CVE-2020-12697

Vulnerability

Overview

The Direct Mail extension for TYPO3 (versions 5.2.3 and below) contains a vulnerability identified as CVE-2020-12697, which enables a denial of service (DoS) condition. The issue resides in the click tracking functionality used to log clicks on links within sent newsletters. The extension does not limit the number of log entries that can be generated per link, allowing an attacker to repeatedly trigger log recording without any rate limiting or access control [1][3].

Exploitation

Prerequisites

The vulnerability can be exploited remotely by an unauthenticated attacker who has access to a valid newsletter link that includes click tracking parameters.
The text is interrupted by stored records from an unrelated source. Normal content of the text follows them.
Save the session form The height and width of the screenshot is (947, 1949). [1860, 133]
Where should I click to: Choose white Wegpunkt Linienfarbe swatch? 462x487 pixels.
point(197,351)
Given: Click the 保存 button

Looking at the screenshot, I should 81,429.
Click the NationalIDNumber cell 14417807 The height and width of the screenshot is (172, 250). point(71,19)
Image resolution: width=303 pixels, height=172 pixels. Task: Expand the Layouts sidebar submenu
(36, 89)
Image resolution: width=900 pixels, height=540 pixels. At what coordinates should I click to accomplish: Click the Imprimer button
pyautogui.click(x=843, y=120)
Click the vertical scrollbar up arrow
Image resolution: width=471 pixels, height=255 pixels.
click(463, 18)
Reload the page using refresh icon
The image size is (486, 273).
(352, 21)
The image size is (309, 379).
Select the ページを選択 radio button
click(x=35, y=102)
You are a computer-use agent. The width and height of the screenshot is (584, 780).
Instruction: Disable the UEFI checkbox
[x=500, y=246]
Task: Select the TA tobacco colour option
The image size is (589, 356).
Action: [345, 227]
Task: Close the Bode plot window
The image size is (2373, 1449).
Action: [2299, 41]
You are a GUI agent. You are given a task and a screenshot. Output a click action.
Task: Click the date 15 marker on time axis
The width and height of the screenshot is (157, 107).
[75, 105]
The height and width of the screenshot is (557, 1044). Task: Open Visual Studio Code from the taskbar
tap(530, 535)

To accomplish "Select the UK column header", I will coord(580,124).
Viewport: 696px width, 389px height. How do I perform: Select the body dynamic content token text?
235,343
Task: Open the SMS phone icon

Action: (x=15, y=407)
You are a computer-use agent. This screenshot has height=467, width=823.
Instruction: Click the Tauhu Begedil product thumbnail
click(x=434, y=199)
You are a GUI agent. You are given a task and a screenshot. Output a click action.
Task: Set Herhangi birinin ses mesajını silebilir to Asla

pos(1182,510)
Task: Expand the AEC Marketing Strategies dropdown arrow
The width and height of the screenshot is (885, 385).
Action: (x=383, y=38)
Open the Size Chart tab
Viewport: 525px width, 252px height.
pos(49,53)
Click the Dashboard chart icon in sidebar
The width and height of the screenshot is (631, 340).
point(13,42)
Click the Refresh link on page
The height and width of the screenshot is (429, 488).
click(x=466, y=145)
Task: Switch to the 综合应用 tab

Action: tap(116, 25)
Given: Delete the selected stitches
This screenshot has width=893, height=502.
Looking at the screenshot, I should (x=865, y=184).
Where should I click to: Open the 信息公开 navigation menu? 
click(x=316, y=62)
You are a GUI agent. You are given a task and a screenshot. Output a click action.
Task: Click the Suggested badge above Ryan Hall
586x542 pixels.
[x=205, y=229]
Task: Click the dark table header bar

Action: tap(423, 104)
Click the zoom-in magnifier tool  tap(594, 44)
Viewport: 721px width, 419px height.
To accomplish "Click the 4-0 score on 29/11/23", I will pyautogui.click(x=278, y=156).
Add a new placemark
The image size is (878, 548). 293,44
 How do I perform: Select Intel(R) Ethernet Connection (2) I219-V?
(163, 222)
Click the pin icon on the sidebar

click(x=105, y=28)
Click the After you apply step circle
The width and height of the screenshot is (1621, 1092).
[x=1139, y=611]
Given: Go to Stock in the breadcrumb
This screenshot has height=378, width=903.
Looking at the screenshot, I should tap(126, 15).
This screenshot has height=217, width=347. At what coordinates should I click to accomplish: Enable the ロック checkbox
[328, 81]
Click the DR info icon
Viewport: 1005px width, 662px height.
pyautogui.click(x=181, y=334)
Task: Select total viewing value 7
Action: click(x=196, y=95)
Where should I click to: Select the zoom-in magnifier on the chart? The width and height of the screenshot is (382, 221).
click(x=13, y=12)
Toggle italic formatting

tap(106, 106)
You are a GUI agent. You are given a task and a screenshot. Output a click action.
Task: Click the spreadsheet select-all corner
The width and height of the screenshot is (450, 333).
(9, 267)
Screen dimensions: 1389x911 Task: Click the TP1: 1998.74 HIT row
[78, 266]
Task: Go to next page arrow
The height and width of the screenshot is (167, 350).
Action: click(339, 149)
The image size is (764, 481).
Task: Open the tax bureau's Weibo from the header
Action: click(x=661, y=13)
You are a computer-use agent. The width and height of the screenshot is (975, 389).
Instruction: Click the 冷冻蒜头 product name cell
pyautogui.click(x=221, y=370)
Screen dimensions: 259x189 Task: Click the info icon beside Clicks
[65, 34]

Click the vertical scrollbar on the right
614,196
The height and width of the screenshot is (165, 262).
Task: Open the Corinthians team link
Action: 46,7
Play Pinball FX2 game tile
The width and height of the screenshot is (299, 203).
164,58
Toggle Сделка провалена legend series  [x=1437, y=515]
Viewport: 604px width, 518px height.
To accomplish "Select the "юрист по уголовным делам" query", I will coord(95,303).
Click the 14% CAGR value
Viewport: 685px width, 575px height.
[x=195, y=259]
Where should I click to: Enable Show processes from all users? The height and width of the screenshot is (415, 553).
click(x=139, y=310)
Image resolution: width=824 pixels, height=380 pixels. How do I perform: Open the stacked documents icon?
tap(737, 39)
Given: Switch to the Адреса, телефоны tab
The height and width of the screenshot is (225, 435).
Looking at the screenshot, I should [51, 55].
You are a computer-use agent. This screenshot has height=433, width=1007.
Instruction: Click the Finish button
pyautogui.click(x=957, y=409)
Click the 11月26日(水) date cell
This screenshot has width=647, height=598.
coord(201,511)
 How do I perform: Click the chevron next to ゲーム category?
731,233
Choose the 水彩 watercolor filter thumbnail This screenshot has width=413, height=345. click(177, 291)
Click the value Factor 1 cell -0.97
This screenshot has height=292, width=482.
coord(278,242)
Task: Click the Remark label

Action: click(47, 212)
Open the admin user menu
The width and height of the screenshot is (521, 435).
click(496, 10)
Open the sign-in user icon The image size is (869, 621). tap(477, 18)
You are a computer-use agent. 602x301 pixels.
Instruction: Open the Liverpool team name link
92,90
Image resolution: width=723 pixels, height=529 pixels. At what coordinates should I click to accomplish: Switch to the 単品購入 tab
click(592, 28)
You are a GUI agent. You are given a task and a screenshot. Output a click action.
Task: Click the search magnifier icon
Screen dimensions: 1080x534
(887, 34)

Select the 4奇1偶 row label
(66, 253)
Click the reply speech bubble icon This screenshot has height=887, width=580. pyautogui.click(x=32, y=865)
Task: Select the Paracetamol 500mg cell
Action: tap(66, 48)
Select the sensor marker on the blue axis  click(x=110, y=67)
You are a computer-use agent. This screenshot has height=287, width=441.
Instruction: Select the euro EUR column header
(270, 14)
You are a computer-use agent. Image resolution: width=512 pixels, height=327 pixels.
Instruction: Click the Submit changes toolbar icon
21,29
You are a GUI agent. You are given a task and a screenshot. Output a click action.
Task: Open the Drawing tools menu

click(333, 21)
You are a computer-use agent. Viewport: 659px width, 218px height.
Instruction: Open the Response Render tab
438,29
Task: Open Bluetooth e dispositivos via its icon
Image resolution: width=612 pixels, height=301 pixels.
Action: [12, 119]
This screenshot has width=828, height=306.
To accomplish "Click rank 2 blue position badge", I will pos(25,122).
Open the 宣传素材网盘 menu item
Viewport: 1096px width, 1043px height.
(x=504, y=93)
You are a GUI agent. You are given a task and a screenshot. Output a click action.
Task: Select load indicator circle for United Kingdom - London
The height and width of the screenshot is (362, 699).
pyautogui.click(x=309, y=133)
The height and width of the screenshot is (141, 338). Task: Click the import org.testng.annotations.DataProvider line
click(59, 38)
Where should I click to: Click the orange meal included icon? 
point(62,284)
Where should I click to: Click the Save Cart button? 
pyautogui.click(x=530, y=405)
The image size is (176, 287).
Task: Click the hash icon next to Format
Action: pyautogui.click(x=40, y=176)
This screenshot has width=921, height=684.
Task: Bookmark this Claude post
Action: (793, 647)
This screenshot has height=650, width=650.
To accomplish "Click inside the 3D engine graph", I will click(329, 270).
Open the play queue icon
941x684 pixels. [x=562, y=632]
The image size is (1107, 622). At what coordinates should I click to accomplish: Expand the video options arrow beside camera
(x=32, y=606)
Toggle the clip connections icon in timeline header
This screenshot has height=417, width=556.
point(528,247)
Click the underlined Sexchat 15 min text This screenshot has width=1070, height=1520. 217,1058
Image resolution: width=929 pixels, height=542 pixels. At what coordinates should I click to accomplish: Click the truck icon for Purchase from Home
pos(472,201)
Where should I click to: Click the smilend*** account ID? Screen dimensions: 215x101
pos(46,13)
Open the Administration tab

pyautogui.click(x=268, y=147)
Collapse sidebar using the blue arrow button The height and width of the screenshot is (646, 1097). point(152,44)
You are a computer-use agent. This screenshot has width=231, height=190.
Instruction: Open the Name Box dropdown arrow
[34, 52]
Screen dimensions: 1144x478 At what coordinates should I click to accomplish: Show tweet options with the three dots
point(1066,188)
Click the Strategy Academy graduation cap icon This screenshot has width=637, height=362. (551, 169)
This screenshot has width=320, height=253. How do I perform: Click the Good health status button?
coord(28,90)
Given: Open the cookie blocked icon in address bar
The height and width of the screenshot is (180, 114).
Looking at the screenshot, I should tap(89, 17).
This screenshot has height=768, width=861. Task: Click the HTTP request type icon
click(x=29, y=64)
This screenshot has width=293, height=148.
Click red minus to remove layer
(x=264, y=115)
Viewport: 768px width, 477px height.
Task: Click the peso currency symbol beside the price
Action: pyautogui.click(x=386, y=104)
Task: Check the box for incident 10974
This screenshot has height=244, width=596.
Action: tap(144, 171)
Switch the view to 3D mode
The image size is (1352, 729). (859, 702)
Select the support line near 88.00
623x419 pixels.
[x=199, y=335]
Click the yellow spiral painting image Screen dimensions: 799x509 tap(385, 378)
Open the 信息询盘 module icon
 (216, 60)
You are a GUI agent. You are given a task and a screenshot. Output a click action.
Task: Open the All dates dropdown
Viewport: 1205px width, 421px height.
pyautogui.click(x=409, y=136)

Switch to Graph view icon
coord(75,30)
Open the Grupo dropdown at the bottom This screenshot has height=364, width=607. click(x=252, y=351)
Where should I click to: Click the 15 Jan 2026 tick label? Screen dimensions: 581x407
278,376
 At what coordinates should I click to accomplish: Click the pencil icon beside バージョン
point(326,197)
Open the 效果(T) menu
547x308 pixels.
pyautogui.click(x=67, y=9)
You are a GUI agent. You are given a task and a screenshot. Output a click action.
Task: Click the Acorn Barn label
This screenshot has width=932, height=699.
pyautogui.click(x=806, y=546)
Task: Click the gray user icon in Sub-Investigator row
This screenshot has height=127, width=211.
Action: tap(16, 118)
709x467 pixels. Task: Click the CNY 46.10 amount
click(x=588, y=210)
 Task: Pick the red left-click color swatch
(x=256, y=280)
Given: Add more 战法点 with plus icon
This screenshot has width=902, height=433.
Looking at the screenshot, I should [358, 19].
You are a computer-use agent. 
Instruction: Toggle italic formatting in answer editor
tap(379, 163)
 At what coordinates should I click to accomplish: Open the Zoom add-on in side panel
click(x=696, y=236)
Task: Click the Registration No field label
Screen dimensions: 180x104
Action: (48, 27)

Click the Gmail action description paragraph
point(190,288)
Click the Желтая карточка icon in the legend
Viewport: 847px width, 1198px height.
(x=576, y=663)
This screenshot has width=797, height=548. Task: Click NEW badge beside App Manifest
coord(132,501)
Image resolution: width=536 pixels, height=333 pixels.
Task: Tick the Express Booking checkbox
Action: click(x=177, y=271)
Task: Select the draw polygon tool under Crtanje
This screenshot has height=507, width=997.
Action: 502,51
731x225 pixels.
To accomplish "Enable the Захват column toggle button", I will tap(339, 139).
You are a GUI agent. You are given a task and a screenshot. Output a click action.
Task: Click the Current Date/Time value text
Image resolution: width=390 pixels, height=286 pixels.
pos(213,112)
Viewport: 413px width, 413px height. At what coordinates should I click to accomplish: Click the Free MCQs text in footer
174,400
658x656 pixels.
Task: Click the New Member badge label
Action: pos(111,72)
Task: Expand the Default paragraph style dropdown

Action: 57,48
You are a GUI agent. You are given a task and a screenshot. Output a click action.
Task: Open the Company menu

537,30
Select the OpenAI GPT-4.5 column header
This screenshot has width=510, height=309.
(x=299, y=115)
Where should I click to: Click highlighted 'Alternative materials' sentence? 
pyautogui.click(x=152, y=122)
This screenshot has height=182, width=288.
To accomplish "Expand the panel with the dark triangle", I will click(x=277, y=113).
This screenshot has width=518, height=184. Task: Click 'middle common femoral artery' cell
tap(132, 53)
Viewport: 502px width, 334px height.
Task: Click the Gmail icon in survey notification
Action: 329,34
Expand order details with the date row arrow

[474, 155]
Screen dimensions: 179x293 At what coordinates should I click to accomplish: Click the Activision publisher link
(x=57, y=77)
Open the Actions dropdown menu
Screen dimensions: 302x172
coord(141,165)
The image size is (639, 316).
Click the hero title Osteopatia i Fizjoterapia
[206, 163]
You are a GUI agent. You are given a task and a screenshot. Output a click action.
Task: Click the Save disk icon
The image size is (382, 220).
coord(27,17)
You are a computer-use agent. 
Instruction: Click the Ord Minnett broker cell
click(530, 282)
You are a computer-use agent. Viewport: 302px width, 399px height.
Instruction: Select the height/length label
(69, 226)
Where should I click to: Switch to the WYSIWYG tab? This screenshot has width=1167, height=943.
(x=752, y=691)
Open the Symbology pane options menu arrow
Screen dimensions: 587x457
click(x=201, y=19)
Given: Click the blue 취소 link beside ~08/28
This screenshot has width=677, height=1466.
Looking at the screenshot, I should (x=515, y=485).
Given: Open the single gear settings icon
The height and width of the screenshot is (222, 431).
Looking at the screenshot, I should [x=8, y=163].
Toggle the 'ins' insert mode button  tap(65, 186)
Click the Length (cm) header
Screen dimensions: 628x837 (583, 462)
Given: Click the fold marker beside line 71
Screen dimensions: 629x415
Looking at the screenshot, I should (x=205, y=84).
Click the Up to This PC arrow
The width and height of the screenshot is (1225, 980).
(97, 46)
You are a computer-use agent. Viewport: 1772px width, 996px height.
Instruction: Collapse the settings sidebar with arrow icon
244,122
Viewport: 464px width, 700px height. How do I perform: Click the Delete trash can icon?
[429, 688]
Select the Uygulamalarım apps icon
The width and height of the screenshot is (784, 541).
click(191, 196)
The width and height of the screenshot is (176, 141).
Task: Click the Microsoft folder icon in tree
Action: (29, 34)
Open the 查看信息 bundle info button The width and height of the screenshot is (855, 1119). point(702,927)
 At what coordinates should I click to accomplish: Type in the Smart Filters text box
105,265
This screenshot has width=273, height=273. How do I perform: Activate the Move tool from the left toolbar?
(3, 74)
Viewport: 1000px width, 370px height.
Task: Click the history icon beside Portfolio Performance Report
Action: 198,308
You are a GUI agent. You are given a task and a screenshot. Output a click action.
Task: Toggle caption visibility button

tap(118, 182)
Because the logging mechanism accepts requests without authentication or validation of the request frequency, an attacker can simply send a large number of requests to the same tracked URL to rapidly populate the log table with records [1][2][3].

Impact

By filling the log table with a massive volume of entries, an attacker can exhaust database storage or degrade database performance, leading to a denial of service condition for the TYPO3 instance. This impacts the availability of the CMS and any services relying on the affected database. The advisory rates the severity as High, with a CVSS v3.1 score that reflects a low impact on confidentiality but a high impact on availability [3].

Mitigation

The TYPO3 security team released version 5.2.4 of Direct Mail on May 12, 2020, which addresses this vulnerability. Users are strongly advised to update to this version or later via the TYPO3 extension manager or direct download [3]. For those unable to upgrade immediately, disabling the click tracking feature may serve as a temporary workaround, though the official patch is the recommended course of action.